Hard times await erring offenders on Lagos roads following recent state government’s introduction of PayVIS ; a technology-driven number plate detection platform, which will capture vehicle offenders violating traffic laws and then bill them.
PayVIS, an initiative of the Lagos state vehicle inspection service (VIS) allows traffic cameras located beside traffic lights to capture offenders without the presence of traffic officials. The platform called ‘PlateDetect,’ is a traffic analytics and access control application developed for state’s VIS to track, monitor, and book traffic offenders.

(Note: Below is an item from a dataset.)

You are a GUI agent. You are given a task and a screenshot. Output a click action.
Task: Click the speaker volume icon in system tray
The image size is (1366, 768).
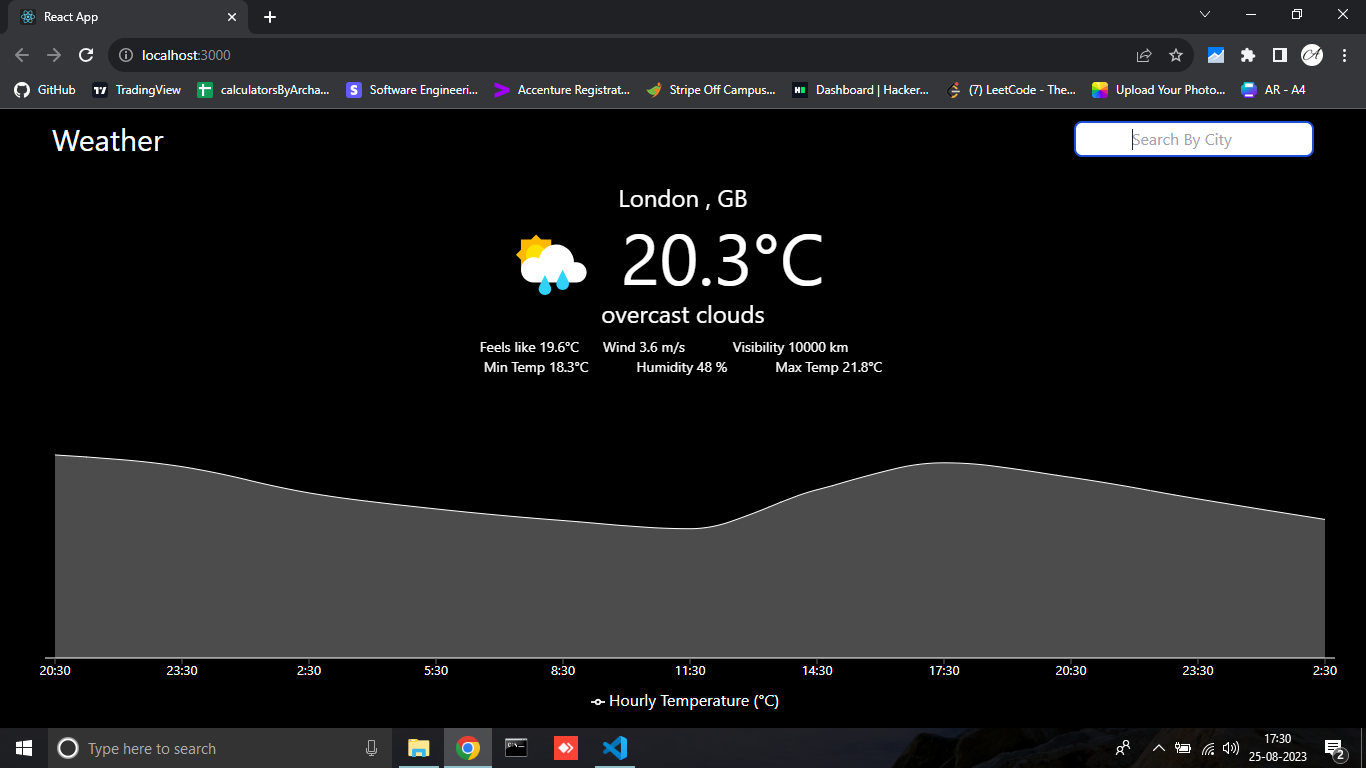1231,747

PlateDetect ensures that all vehicle documentation (vehicle license, insurance policy, roadworthiness certificate, driver’s license, hackney permit (commercial vehicles only), and Lagos State Drivers’ Institute card (commercial vehicles) can be verified and tickets raised for violators.
To check whether you may have had a prior traffic offence, vehicle owners are advised to visit their website: www.payvis.ng, type in their plate number, and then click on search. Once this is done, a bill is generated for any outstanding offence.
On its social media page, the VIS said that it would be showing an understanding of the current economic situation to exhibit fairness and good faith by offering a 50 per cent rebate on existing unpaid fines from January 1 to 31, 2021. Offenders are advised to take the opportunity of the period to pay up, as a 100 per cent penalty would be payable after the deadline.
Meanwhile, motorists in Lagos State are expected to take their vehicles to any of the state’s computerised vehicle inspection centres after obtaining their roadworthiness certificate.
Any motorist who obtains a roadworthiness certificate now has a 30-day window to bring the vehicle for inspection.
Director of VIS, Akin George Fashola, while speaking on the 2021 outlook for the vehicle inspection service, said the motoring public should prioritise their safety.
The practice has been for motorists to apply for the roadworthiness certificate and renew it as the case may be without ascertaining whether the vehicle is truly roadworthy or not.
But Fashola said after 30 days when the vehicle is not submitted for inspection, the roadworthiness certificate would be invalidated in line with the law.
He said: “After 30 days if you don’t bring it for inspection, you are going to get a ticket. So compulsorily, if I get my roadworthiness, I must bring the vehicle for testing as well.
It is a must. You have 30 days, and after 30 days, if you didn’t bring your vehicle, that roadworthiness would be invalidated and you would get a ticket.
“All you need to do is go to any of the vehicle inspection centres. We have 18 centres currently spread across the state. Four more would be coming up this year. Our particular focus this year is going to be on commercial articulated vehicles. The enforcement is going to be taken to their doorstep and this is not a laughing matter,” he said.
Fashola warned that, the VIS would be tougher on people using their vehicle for commercial operation without being registered.